Harold Ramis
    c.ai

    By the time the summer heat wrapped itself around New York like a damp overcoat in 1987, the set of Ghostbusters II was already humming with the weight of expectation. It wasn’t just another sequel, it was the sequel. There was money now, pressure, legacy. But the same old irreverent spirit lingered in the corners of the lot, thick as cigarette smoke, surviving in the laughs between takes and the last-minute rewrites scrawled in the margins of dog-eared scripts.

    Harold moved through the chaos with the same gentle authority that had made him the calmest anarchist in comedy. He could corral egos without raising his voice, defuse on-set tension with one deadpan quip, and rewrite a scene mid-coffee sip without ever looking rushed. At this point, he was more than just a writer or actor, he was the glue holding the absurdity together.

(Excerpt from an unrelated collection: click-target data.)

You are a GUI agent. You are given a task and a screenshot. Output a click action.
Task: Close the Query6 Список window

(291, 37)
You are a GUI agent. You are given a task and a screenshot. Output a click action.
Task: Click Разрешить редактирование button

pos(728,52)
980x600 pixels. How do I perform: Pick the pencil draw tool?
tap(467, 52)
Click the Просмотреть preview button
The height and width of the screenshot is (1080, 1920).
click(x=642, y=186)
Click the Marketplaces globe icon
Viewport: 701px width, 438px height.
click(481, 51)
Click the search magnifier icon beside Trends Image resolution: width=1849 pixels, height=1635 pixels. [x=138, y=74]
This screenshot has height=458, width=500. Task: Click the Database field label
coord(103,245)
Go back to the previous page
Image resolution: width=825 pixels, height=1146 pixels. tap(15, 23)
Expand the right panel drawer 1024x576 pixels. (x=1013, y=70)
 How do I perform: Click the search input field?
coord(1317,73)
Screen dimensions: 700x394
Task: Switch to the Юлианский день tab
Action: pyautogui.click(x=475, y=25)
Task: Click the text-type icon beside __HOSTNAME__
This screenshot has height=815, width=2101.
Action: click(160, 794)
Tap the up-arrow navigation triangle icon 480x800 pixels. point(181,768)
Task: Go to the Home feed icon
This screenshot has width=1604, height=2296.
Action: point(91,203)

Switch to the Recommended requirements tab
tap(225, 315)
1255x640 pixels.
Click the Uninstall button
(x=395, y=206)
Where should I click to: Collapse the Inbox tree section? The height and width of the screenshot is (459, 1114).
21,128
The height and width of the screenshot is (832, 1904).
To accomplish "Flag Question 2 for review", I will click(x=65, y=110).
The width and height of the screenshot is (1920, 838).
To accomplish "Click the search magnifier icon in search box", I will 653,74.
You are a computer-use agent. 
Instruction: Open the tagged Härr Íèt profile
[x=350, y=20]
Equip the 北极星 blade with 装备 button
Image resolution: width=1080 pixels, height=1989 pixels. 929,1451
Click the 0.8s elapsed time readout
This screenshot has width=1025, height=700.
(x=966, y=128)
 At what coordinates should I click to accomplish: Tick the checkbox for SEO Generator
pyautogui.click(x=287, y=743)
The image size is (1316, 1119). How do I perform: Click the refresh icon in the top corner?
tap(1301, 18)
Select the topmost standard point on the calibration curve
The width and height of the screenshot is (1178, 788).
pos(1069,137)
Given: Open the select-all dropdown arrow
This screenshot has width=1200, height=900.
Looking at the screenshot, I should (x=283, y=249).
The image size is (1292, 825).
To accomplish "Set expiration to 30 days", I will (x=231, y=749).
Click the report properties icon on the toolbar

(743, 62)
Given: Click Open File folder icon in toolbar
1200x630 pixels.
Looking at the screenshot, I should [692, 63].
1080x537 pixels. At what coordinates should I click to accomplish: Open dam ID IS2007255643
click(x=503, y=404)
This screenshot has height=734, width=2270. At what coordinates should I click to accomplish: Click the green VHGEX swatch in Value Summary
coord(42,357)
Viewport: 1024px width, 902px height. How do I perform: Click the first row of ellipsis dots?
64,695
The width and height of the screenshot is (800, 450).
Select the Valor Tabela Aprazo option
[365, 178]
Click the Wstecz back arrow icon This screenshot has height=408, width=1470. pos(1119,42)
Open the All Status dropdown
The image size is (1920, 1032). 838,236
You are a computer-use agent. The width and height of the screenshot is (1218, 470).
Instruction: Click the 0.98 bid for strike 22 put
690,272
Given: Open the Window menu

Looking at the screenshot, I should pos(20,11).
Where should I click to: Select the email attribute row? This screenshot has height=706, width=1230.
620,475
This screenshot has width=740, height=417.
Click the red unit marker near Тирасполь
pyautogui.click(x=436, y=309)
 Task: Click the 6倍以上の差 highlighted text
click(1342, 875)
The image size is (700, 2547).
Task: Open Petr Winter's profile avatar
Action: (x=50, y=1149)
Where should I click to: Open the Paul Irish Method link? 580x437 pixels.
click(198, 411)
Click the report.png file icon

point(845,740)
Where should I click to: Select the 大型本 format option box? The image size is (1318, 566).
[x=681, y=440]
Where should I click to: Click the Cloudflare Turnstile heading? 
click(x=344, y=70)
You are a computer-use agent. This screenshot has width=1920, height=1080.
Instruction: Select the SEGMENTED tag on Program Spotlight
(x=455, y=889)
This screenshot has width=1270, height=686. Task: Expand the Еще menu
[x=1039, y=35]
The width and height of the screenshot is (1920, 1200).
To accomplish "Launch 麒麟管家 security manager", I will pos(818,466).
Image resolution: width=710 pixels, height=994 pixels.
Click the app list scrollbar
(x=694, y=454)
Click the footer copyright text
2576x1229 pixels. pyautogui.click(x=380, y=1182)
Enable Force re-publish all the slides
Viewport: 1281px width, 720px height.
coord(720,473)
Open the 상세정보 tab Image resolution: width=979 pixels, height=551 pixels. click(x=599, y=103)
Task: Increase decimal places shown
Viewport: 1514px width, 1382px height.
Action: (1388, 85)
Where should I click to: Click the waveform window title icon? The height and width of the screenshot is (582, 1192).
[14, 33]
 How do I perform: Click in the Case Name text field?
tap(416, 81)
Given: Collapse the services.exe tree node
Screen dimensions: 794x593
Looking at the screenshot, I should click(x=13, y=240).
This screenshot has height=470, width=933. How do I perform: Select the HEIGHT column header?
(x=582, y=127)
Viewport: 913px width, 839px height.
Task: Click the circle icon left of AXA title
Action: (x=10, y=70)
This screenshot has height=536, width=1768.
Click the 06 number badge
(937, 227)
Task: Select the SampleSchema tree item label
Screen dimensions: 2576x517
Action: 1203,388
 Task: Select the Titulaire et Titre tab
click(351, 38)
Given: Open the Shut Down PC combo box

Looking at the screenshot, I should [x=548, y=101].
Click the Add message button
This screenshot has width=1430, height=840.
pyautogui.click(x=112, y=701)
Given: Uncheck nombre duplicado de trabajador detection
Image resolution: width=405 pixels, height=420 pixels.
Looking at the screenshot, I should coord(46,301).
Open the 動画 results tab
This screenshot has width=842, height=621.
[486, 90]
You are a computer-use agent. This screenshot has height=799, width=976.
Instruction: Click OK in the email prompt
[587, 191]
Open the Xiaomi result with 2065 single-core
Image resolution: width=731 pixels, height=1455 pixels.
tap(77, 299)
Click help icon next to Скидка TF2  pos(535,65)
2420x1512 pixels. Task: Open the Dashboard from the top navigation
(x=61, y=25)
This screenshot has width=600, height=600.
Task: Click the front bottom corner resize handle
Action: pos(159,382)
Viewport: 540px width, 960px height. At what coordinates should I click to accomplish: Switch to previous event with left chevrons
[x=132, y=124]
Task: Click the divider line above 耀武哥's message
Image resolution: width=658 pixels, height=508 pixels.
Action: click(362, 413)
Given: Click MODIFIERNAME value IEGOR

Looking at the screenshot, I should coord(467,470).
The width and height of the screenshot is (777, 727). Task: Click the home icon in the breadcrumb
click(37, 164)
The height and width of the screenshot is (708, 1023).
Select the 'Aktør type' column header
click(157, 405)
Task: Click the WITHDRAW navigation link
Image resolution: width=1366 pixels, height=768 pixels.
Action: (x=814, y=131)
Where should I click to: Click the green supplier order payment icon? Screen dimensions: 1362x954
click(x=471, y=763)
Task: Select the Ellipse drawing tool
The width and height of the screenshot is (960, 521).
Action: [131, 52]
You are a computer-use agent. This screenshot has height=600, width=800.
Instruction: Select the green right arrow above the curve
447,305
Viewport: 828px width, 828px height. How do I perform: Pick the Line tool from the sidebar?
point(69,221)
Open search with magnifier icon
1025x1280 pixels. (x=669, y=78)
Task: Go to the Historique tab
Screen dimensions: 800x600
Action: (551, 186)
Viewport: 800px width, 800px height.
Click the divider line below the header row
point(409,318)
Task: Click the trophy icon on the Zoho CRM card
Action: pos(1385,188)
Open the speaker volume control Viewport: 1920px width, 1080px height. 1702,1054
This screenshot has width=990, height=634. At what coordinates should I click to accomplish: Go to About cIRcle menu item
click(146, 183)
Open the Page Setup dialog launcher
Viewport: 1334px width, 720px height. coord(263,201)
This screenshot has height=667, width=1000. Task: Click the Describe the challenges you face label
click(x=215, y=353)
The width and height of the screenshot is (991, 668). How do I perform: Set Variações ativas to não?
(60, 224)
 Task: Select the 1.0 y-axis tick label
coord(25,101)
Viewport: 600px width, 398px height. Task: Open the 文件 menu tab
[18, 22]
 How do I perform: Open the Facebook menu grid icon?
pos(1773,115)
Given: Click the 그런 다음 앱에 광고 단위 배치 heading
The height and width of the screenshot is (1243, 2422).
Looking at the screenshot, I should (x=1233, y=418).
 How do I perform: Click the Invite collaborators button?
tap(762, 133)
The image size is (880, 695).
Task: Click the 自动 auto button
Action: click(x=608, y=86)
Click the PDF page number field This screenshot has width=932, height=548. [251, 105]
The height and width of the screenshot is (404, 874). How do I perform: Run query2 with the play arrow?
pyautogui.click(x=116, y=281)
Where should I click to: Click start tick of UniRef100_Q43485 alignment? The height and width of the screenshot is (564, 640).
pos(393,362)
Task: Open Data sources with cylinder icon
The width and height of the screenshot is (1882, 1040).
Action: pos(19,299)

    And right there with him was {{user}}. The industry didn’t quite know what box to put them in, too sharp to be sidelined, too fluid to be labeled, too good not to be noticed. They had done sketch and stage together for years, late nights in Chicago theaters that smelled like mildew and ambition, sets built from cardboard, scenes stolen from real life and twisted into absurdity. Their shorthand had been built on basement stages and long car rides, and it translated easily to the soundstage, even with studio suits hovering in the background and a budget breathing down everyone’s neck.

    On set, {{user}} was half producer, half scene doctor, part ghost, part wrangler. If something felt off in the script, they were the first to speak up, sometimes mid-rehearsal, sometimes during a lull when Harold was fiddling with Egon’s props. The crew learned to listen. They had a sense for timing, not just the punchline, but the emotional rhythm underneath it. They knew when a joke was too neat, or when a scene could be twisted just a hair to reveal something stranger, something realer.

    It was a rhythm that only came from people who’d cut their teeth in rooms where the audience was six feet away and half-drunk, where the only thing that mattered was whether it landed.

    They spent long hours in the director’s tent, the two of them bent over monitors, marking up pages, tossing lines back and forth like they were skipping stones. Harold would scratch his chin, scribble something, then pause and glance sideways, as if to check whether {{user}} was still on the same wavelength. They always were.

    The actors loved them. The crew trusted them. Someone once called them the set’s unofficial ghost wrangler. The name stuck.

    That afternoon, during a break in shooting one of the slime-heavy sequences in the subway tunnels, {{user}} was sitting on a folding chair beside Harold, both of them glistening with sweat, half-covered in script pages, the scent of latex and electricity thick in the air. The clatter of gear being moved echoed through the fake tunnels. Harold leaned over, passed them a water bottle, then held up a revised bit of dialogue scrawled in his barely-legible hand. He tapped the page.

    “This one’s yours,” he said. “It’s too smart to be mine.”